Controlling for query complexity

Can we then adjust for how complex a query is? Unfortunately, controlling for query complexity is hard.

Query length could be a decent proxy, but it’s not perfect.

Median Query Length

An easy language may be easy because it’s concise. Or, as anyone who’s attempted to parse a string of seemingly random brackets, backslashes, and periods in a regular expression will tell you, a language may be hard because it’s concise.

While there are clear differences in query lengths across different languages, the relationships between query length, query complexity, and language difficulty are all intertwined.
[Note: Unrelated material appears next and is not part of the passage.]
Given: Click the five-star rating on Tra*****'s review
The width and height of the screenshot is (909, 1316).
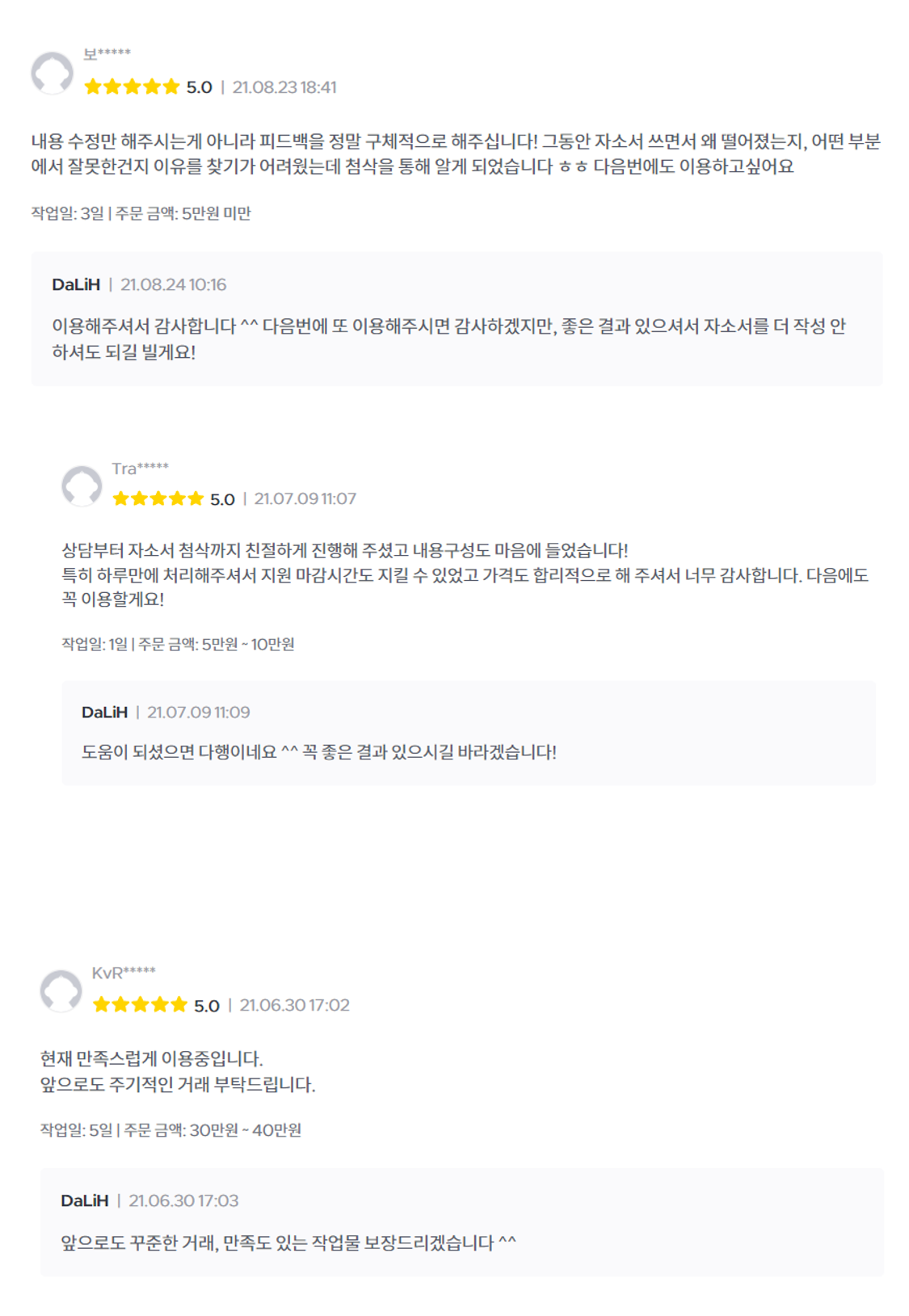Looking at the screenshot, I should point(158,499).
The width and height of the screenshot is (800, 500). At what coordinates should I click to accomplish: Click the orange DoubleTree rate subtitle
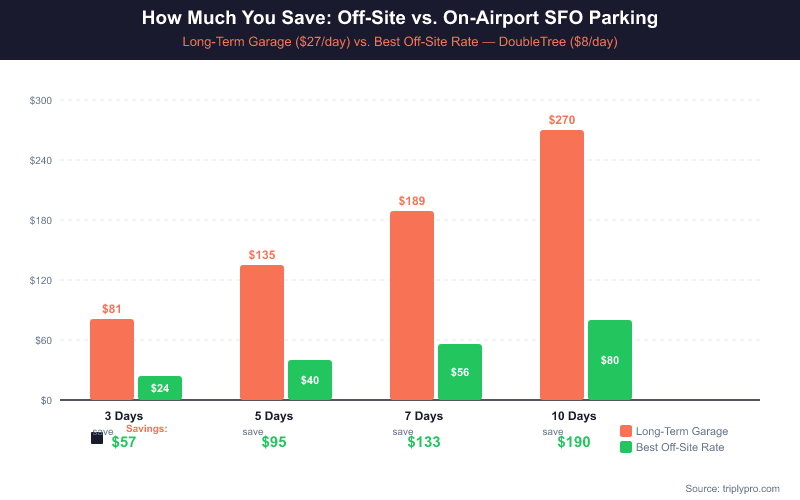[x=400, y=42]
Figuring out these relationships sounds even more daunting than parsing regex.

But we may be able to control for complexity in other ways. Queries often evolve over the course of an analysis. They start as simple explorations and become more complex as analysts add layers. You can see this evolution in the chart below, which shows how the median query doubles in length after 20 or so edits, and triples after 100 edits.

Query Length Relative to Initial Length

Rather than comparing queries of similar lengths, we could instead compare queries at the same stage in the analytical process. How often does the first query run result in an error? The fifth? The 20th?

The chart below shows the error rates for queries by the number of times analysts have edited them. After five or so runs, a few clear patterns emerge. PostgreSQL, MySQL, and Redshift have consistently low error rates. Impala, BigQuery, and SQL Server have high error rates. And as before, Vertica consistently outpaces the rest with the highest error rate.

Database Failure Rate by Edit Number

This suggests that more traditional versions of SQL—PostgreSQL and MySQL—are the easiest SQL languages to use. Among analytical databases, Redshift takes a clear lead over languages like Vertica and SQL Server.